Più in generale, Dimmi di te parte da una premessa generazionale in perfetto target quarantenni confusi (il target privilegiato dell’editoria di oggi) ma resta avvolto in un’indolenza della memoria, con personaggi sbiaditi, che potrebbero appartenere a qualsiasi epoca. Non c’è l’affondo su una generazione di equilibristi del lavoro e delle relazioni in cerca di una “stella polare” qualsiasi, non c’è una riflessione sul mondo che li ha illusi e su cosa abbia finalmente aperto loro gli occhi (come ne “Il grande freddo”). Ci sono una sfilza di luoghi comuni e idee superficiali – che di nuovo, paiono le prime che vengono in mente, buttate giù di getto: da Stefano, l’amore platonico soprannominato Terence in onore di Candy, Candy, a Ivan, il rappresentante di Istituto “il più anarchico, il più strano, il più irresistibile degli artisti” (e questa sarebbe una descrizione?). Il ritratto dell’adolescenza riportata in vita dal suo peregrinare antropologico, tra un aperitivo a Palermo e una visita al maneggio fuori Roma, è pigro, artefatto e astratto, scarno di dettagli microscopici ma che renderebbero l’idea della vita e dei ricordi vero. Per esempio: parlando di Riccarda, la bella della scuola, la descrive come una che indossava “i jeans giusti, le Adidas del colore giusto, le commozioni giuste (cfr. quelle per Kurt Cobain, tanto per cambiare)”. Dov’è la componente referenziale del linguaggio?

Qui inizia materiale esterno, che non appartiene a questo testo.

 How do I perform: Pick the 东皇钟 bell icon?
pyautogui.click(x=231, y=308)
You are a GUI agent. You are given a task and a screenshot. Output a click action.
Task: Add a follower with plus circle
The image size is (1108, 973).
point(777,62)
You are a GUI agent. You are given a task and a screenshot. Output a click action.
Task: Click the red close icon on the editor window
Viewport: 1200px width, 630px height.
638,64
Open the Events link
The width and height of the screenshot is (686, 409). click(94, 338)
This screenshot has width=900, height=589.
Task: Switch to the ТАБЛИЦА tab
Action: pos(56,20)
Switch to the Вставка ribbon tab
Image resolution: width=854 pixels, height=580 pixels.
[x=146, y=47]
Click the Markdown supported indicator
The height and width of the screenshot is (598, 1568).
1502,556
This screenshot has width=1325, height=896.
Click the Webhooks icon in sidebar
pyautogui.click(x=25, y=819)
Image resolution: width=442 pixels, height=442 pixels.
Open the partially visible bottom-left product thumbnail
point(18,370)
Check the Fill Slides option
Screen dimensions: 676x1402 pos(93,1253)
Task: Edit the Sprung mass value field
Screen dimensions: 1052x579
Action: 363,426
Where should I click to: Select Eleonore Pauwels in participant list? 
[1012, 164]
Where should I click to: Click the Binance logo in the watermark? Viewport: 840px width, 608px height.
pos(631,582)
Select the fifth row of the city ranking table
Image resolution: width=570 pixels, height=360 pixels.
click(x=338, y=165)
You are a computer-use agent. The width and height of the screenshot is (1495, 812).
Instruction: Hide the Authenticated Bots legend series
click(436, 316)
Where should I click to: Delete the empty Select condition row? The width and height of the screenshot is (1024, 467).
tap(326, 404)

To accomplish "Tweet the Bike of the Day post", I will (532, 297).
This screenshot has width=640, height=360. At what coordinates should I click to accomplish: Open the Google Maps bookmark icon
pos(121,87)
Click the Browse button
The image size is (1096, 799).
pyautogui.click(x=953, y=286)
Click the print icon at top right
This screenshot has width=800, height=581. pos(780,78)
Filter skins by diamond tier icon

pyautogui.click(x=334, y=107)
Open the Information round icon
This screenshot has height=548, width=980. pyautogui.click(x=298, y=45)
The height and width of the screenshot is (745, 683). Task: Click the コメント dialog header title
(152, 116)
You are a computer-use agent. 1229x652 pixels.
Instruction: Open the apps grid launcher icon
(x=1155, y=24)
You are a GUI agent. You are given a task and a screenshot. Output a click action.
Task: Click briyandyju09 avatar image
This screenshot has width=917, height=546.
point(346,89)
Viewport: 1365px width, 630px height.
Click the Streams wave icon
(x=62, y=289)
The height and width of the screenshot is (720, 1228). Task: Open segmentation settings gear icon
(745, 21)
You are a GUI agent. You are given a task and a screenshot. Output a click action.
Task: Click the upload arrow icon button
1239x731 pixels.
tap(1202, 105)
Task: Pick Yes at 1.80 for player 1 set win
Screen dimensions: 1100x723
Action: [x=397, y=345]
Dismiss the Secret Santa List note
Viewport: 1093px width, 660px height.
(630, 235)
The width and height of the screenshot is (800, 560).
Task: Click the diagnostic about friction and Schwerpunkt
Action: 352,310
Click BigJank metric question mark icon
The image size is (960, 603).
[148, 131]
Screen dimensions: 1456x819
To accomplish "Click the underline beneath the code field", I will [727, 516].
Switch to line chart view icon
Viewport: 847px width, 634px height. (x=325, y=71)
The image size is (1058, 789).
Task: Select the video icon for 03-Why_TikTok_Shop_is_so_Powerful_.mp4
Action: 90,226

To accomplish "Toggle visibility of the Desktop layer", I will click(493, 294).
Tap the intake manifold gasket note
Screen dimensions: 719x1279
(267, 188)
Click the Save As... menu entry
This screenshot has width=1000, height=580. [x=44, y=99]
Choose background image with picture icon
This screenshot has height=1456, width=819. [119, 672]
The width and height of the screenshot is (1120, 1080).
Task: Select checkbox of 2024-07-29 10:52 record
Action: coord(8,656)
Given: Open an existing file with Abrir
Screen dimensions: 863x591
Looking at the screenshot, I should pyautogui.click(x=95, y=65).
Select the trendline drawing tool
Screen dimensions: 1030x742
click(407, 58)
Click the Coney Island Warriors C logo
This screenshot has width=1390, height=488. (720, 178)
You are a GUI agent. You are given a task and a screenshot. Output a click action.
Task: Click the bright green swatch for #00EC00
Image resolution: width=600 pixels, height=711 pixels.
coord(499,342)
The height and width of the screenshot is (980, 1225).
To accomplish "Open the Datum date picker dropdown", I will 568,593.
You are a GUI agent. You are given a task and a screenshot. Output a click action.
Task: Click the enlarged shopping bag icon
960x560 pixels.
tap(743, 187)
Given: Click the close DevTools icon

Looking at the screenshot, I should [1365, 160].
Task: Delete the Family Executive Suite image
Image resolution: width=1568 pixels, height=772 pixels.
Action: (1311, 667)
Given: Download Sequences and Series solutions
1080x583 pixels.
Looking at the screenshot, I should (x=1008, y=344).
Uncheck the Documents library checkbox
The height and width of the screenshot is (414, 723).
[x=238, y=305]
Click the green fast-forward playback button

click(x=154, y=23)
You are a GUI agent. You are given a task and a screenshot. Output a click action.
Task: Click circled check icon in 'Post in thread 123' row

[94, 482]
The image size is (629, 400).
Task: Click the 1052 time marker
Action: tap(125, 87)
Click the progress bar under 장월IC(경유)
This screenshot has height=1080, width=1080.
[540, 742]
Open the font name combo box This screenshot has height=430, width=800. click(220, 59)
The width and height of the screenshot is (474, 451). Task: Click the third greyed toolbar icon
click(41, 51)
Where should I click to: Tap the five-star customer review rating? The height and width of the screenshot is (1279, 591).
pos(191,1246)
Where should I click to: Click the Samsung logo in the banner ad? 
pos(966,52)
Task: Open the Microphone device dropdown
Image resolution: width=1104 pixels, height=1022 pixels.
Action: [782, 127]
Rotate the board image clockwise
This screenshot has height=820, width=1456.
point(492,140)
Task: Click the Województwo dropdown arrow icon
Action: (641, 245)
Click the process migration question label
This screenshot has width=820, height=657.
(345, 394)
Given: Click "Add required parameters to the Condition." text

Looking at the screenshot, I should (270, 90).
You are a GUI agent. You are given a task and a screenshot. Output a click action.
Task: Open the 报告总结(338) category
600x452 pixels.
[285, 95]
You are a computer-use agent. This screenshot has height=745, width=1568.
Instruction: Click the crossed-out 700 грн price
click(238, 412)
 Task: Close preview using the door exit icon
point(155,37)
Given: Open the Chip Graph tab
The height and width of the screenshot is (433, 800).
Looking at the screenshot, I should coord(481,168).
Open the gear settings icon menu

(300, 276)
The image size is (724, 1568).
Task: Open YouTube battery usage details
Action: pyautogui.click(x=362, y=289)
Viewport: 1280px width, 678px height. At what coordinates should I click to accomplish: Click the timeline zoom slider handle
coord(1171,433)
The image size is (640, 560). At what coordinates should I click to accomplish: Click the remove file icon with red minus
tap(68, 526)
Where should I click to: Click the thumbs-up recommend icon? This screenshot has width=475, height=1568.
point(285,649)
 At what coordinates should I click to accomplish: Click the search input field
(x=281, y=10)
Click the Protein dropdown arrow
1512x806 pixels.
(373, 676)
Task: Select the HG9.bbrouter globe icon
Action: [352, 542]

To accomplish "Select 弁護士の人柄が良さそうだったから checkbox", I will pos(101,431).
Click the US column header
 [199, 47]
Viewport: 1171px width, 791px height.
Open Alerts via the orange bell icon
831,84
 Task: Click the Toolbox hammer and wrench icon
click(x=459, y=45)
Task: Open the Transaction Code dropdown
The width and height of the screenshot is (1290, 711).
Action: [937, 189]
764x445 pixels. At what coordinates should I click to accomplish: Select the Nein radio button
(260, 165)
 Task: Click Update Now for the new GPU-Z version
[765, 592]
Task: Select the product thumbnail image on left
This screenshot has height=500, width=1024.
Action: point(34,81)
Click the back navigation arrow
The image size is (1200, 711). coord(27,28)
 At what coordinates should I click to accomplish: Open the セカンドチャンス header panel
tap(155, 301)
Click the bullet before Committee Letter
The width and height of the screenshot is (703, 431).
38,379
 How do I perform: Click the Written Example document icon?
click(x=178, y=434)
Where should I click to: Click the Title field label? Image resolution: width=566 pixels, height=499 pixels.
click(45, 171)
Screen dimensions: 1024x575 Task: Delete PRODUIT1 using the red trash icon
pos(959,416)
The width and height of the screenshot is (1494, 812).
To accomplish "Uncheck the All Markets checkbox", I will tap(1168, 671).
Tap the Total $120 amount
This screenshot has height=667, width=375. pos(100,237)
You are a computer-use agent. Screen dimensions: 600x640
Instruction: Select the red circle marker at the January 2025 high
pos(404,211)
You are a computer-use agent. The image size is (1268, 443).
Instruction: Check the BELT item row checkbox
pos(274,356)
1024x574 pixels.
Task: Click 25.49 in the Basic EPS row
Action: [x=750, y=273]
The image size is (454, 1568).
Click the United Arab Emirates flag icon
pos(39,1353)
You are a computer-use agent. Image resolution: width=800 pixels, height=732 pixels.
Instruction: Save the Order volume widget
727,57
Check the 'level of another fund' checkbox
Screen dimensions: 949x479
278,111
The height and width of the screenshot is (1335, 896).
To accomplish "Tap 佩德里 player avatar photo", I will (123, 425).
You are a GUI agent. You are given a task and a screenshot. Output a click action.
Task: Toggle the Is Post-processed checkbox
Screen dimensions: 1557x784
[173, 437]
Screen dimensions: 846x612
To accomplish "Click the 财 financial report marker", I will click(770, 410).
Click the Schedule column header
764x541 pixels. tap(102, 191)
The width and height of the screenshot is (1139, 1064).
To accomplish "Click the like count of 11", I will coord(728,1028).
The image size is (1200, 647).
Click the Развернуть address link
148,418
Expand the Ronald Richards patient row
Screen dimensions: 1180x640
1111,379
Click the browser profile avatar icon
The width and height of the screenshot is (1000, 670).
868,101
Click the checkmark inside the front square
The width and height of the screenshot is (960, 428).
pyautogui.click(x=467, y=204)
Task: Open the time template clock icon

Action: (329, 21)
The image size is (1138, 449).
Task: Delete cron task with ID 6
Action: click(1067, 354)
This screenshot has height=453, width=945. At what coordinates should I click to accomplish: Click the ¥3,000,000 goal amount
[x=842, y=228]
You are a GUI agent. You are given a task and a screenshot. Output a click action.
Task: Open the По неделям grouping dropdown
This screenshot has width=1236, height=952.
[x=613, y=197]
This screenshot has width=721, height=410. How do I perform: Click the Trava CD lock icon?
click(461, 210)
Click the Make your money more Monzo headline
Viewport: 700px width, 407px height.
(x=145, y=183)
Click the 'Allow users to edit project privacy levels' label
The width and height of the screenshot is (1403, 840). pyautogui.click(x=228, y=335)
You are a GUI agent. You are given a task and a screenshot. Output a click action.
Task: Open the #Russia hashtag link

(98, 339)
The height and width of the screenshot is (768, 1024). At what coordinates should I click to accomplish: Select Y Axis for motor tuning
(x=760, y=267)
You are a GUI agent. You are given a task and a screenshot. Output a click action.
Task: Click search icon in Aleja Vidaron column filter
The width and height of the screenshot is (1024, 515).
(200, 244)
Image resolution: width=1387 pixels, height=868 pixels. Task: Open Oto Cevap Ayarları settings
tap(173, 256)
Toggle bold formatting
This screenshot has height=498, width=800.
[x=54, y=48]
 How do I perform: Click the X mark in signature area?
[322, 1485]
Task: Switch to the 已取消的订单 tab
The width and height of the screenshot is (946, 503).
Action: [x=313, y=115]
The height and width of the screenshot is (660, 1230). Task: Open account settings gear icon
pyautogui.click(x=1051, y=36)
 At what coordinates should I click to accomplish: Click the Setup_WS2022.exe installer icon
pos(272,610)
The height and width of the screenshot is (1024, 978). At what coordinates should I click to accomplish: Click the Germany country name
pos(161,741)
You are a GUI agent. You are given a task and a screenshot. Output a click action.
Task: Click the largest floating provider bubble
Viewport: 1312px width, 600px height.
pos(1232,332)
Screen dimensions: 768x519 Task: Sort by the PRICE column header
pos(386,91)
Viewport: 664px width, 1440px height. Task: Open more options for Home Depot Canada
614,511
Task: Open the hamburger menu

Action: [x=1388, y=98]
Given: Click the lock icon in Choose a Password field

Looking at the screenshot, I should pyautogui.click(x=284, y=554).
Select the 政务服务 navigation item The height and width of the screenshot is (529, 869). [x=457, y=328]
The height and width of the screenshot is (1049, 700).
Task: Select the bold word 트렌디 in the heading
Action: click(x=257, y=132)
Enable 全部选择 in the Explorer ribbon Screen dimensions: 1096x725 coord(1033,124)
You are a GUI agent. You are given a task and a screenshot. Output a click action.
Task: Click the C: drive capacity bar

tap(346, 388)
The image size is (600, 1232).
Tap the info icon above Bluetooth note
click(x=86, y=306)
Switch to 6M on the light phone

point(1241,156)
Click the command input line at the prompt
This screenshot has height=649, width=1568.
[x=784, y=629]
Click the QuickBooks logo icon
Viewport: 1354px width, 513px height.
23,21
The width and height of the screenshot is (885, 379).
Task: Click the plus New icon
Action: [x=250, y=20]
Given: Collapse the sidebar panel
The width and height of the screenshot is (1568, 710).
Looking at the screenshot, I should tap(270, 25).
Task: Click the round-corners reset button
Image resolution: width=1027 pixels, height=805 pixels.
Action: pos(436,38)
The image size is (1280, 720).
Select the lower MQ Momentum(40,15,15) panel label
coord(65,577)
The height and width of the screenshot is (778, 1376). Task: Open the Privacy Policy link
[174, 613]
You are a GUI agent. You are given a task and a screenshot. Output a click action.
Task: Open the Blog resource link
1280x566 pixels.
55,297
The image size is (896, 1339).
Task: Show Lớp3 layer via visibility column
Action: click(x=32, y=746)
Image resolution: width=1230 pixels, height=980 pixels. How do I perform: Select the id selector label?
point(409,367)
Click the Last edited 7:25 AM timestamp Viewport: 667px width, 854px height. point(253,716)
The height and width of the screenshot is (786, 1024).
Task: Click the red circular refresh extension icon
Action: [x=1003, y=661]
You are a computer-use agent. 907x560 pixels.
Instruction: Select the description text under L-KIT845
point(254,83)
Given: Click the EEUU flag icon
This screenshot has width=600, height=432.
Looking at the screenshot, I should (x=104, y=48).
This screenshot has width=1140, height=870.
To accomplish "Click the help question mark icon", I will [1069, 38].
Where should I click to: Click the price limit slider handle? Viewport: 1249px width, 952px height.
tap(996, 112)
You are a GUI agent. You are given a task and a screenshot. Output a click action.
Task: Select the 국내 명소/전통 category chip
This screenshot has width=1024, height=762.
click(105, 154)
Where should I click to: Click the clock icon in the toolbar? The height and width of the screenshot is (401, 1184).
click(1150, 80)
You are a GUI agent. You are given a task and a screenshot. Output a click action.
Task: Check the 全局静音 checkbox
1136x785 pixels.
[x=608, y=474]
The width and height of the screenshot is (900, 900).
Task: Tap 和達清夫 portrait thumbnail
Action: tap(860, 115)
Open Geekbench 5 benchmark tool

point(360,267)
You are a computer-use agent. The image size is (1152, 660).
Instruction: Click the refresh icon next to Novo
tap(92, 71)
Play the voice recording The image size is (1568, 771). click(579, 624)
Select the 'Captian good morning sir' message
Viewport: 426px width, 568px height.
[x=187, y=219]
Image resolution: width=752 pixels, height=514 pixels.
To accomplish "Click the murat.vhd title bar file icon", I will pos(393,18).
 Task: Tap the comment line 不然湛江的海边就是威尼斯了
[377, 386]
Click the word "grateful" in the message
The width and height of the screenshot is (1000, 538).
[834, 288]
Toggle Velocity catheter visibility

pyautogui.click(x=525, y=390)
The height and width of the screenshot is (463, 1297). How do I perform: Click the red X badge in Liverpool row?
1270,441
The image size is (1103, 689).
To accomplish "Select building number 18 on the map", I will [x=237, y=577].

Del resto i libri della Gamberale sono come i libri harmony, si assomigliano un po’ tutti, e non ci sarebbe niente di male, letteratura di consumo per cougar inquiete del quartiere Prati da consumarsi dopo i pasti; è che lei - occhi ridotti a fessure, sguardo pensoso fuori campo e l’immancabile bianco e nero – pare convinta di essere una nuova Goliarda Sapienza e si fa un po’ fatica a rimanere seri quando si legge la frase che il custode del cimitero di Ventotene rivela alla protagonista a conclusione della sua travagliata quest interiore, e che dovrebbe costituire il climax del romanzo, la perla di saggezza che resterà incisa nella memoria del lettore: “non siamo noi ad acchiappare i nostri sogni. Sono i nostri sogni che acchiappano noi”. Tutto questo casino, insomma, per una rivelazione da uomo di mezza età al terzo grappino, quando a proposito della passione per la corsa si lancia in sontuose banalità tipo “non sono io ad aver scoperto il running, è il running che ha scoperto me”. In una parola: schadenfreude.